Ghana’s Anti-Money Laundering Body Cites Virtual Currency Use as National Security Risk
Ghana’s Financial Intelligence Centre says the use of bitcoin and kitiwa is a severe risk to the country’s security.
Ghana’s Financial Intelligence Centre says the use of virtual markets and virtual currencies such as bitcoin and kitiwa is a severe risk to the country’s security.
The assessment is based on available international records that show insurgencies have been funded from Ghana.
Saddled with combating money laundering and terrorist financing, the centre is now working to make Ghana the first country in West Africa to publish its national risk assessment.
Africa moves to cashless economy
The country will also undergo the second phase of a regional mutual evaluation against money laundering in its readiness to fight the crime, added the centre’s CEO, Samuel Essel.
The assessment, designed in September 2014 to prevent money laundering and combat terrorist financing, is in line with the recommendations of the Financial Action Task Force (FATF) for countries to identify, assess, and understand money laundering and combat terrorist financing risks within their jurisdiction and then take action and apply resources to mitigate them.
More African countries are moving towards a cashless economy and more Africans are using Bitcoin particularly for its ease of use and transparency features.

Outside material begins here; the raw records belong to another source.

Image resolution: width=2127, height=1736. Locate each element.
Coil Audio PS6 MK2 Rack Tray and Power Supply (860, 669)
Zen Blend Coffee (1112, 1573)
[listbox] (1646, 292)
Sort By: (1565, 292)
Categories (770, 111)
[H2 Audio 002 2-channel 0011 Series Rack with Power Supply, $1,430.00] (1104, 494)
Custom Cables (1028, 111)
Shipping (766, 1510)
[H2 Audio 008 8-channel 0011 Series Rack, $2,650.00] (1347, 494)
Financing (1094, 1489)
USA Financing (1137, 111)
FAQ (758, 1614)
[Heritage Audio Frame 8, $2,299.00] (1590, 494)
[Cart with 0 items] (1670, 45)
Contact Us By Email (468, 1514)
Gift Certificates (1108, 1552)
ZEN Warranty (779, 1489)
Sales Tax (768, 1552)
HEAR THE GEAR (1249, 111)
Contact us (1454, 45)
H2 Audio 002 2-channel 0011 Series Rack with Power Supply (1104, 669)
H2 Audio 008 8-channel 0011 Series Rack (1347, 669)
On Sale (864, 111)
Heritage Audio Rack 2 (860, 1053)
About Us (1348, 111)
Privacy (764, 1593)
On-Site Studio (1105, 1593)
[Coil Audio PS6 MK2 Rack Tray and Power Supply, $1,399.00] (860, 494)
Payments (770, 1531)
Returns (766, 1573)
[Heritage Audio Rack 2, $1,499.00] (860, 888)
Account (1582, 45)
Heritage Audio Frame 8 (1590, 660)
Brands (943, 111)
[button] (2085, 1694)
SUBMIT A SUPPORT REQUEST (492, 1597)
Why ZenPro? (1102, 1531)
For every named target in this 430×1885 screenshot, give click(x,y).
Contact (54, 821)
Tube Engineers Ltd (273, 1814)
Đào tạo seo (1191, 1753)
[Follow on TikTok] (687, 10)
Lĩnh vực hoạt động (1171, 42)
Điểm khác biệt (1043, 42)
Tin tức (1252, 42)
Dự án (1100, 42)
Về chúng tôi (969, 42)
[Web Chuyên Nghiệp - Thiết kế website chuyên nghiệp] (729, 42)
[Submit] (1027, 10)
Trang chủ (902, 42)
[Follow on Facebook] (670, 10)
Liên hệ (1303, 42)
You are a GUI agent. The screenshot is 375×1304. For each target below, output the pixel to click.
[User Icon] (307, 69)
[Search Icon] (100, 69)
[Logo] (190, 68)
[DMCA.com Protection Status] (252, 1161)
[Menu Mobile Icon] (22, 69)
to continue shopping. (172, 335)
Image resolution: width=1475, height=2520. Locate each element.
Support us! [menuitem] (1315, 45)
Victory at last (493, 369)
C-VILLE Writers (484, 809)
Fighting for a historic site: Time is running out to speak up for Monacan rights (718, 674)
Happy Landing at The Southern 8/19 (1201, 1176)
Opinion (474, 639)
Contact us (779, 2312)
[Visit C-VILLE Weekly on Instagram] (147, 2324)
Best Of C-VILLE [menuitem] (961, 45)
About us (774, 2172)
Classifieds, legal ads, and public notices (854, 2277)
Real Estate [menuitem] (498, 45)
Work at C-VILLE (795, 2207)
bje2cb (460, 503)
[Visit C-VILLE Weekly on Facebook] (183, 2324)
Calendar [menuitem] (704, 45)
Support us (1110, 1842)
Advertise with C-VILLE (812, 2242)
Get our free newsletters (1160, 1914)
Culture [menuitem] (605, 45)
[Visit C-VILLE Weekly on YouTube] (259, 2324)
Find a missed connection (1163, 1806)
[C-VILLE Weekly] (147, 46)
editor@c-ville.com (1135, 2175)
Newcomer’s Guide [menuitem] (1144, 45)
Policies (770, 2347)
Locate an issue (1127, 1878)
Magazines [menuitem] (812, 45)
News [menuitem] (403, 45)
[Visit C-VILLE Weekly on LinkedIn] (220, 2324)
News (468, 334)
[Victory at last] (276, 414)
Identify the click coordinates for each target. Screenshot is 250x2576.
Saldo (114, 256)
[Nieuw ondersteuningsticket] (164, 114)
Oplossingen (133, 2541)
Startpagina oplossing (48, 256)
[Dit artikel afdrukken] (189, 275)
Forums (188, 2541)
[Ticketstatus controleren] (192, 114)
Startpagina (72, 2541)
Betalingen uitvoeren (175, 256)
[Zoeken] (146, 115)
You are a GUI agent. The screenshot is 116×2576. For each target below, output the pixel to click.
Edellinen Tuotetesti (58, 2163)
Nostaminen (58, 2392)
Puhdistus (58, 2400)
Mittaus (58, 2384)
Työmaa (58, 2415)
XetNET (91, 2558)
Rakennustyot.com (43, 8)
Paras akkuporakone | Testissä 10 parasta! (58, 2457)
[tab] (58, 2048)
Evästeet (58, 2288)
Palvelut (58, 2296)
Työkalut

Nethertheless, official statements that tie various electronic payment platforms including bitcoin to money laundering and terrorism financing create doubts in the larger population that is yet to understand the disruptive tendency of the digital currency.
Governments plan regulation
The situation has been worsened by the several plans mentioned by African governments to regulate bitcoin use across the region through relevant institutions with none having achieved anything concrete yet.
Rather, lingering talks of impending policies have become another factor that has added to the low level of public awareness about bitcoin to aid lack of interest in Africa’s growing fintech sector. In a position paper on virtual currencies by the South African Reserve Bank, it described Bitcoin, LiteCoin and Ripple as decentralised virtual currencies, stressing that there is potential for real growth of bitcoin in its current operational environment. However, the bank added that the currencies are not legal tender to be used as payment for the discharge of any obligation in a manner that suggests they are perfect substitute of legal tender in any part of the country.
Kenya and Nigeria cautious
The situation is the same in Kenya with Apex bank stating in December that no entity is currently licensed to offer money remittance services and products in Kenya using virtual currencies such as Bitcoin.
In Africa’s largest economy, Nigeria, its central bank has indicated its intention to regulate bitcoin use in the country specifically to deter its potential use for money laundering and terrorist financing.
All these are coming at a time when the world’s largest money transfer firm, Western Union, is investing in Digital Currency Group which supports bitcoin and blockchain startups, so as to keep its “eye on innovation” according to Western Union’s chief technology officer, David Thompson. Hence, it is believed that, with time, bitcoin validation from Western Union and other such global firms will improve awareness among Africa’s tech-savvy generation and mitigate the various layers of negativity about the digital currency.
Ghana ahead of others
Reassuringly, ongoing private sector initiatives will complement such efforts. In Ghana, for example, the FIC CEO mentioned the use of Bitcoin and Kitiwa as some of the most used mediums for money laundering since they use peer-to-peer technology with no central authority.
Still, some bitcoin-related projects have emanated from the country to global commendations – it had a workable DIY land title recorded on a developed and tested blockchain last year by Bitnation and the country produced the first company to create a bitcoin-producing farm this year.
However, whether and when a possible collaboration could be achieved among relevant stakeholders – and if such cooperation would settle the identified differences – for a common understanding of issues surrounding the growing use of bitcoin in Africa and other parts of the world will only be determined with time.